What is required:
Filter the entries down to the lines containing "axis", and copy those lines.

Stored data:
>>>

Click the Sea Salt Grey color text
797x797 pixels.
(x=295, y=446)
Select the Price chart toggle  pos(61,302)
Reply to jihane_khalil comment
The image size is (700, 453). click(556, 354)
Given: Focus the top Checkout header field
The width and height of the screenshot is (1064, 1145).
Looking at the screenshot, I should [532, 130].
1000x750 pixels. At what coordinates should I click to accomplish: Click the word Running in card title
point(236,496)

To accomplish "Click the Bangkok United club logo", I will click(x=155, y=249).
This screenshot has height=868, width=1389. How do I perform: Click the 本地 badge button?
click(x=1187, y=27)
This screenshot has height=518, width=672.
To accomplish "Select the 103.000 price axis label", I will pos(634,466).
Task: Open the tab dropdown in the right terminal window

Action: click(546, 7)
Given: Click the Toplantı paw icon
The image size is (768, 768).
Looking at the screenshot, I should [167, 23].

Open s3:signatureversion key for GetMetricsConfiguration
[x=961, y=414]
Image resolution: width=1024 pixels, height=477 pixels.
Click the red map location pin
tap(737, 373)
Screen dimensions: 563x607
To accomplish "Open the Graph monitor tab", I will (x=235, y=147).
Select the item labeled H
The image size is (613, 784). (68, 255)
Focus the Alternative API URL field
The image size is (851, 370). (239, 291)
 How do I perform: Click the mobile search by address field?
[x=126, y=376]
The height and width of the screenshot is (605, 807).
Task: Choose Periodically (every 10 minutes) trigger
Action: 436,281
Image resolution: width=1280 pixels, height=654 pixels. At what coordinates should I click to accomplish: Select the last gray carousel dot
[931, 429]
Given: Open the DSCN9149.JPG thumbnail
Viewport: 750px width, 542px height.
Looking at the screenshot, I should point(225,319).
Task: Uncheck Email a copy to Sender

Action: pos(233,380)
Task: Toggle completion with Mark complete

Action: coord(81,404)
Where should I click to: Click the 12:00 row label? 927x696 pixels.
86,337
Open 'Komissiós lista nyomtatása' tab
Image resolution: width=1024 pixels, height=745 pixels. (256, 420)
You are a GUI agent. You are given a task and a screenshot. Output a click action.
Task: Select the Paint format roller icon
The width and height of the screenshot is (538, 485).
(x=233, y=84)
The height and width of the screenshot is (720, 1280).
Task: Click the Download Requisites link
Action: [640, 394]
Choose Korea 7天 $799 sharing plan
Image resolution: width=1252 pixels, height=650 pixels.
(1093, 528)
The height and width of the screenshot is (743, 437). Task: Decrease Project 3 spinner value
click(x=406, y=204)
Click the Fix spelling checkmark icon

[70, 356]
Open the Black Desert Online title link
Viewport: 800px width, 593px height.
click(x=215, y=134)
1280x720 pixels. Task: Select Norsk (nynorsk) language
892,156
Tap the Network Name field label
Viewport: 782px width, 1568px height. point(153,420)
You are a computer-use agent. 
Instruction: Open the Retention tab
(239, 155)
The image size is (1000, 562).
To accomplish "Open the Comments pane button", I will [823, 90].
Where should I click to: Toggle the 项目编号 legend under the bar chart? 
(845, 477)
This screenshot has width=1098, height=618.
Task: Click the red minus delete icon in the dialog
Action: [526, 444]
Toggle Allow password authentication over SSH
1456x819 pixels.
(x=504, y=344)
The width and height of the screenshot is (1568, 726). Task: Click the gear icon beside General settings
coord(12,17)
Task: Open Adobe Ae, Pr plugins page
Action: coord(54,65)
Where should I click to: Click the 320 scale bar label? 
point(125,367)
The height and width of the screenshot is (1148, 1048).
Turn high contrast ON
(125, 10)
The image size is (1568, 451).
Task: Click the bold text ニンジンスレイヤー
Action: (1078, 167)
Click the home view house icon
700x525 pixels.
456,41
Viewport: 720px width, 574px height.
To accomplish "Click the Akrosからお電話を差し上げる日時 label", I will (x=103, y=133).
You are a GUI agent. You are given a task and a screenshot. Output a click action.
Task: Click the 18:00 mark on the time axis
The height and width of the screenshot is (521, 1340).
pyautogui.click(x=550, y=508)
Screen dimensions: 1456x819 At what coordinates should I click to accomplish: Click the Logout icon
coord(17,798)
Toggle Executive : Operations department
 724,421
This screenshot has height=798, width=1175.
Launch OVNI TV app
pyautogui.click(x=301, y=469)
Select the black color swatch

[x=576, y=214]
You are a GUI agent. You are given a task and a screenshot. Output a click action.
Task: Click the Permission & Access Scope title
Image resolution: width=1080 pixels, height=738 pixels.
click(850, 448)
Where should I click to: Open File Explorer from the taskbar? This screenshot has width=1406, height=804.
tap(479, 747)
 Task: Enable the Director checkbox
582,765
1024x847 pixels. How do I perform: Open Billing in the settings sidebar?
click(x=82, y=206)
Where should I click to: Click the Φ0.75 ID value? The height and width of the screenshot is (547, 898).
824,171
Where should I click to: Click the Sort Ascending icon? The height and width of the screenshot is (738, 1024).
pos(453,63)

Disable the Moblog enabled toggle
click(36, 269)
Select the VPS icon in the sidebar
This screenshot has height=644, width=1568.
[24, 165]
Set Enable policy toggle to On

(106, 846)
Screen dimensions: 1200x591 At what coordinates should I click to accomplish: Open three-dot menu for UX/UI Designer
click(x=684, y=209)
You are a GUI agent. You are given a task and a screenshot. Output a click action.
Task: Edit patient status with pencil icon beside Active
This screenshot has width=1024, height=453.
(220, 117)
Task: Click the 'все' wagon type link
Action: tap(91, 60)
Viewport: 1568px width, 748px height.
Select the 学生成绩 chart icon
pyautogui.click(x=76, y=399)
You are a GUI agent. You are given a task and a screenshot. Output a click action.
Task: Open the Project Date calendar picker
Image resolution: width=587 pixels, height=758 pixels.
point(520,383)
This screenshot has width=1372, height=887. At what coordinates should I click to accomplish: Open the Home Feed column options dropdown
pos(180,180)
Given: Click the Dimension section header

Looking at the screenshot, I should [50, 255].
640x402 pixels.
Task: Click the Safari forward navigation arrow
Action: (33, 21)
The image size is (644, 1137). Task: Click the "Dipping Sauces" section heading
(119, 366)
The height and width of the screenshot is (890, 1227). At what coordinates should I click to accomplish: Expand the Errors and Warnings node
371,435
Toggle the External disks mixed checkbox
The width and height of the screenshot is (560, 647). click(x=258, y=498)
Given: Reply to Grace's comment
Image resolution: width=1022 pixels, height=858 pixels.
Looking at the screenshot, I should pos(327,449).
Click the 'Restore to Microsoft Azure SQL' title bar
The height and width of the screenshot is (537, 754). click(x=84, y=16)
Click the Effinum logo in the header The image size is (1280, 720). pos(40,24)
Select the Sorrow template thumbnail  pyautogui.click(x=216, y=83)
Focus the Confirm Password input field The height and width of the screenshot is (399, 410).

<<<

Solved problem:
To accomplish "Select the 103.000 price axis label", I will pos(634,466).
Task: Click the 18:00 mark on the time axis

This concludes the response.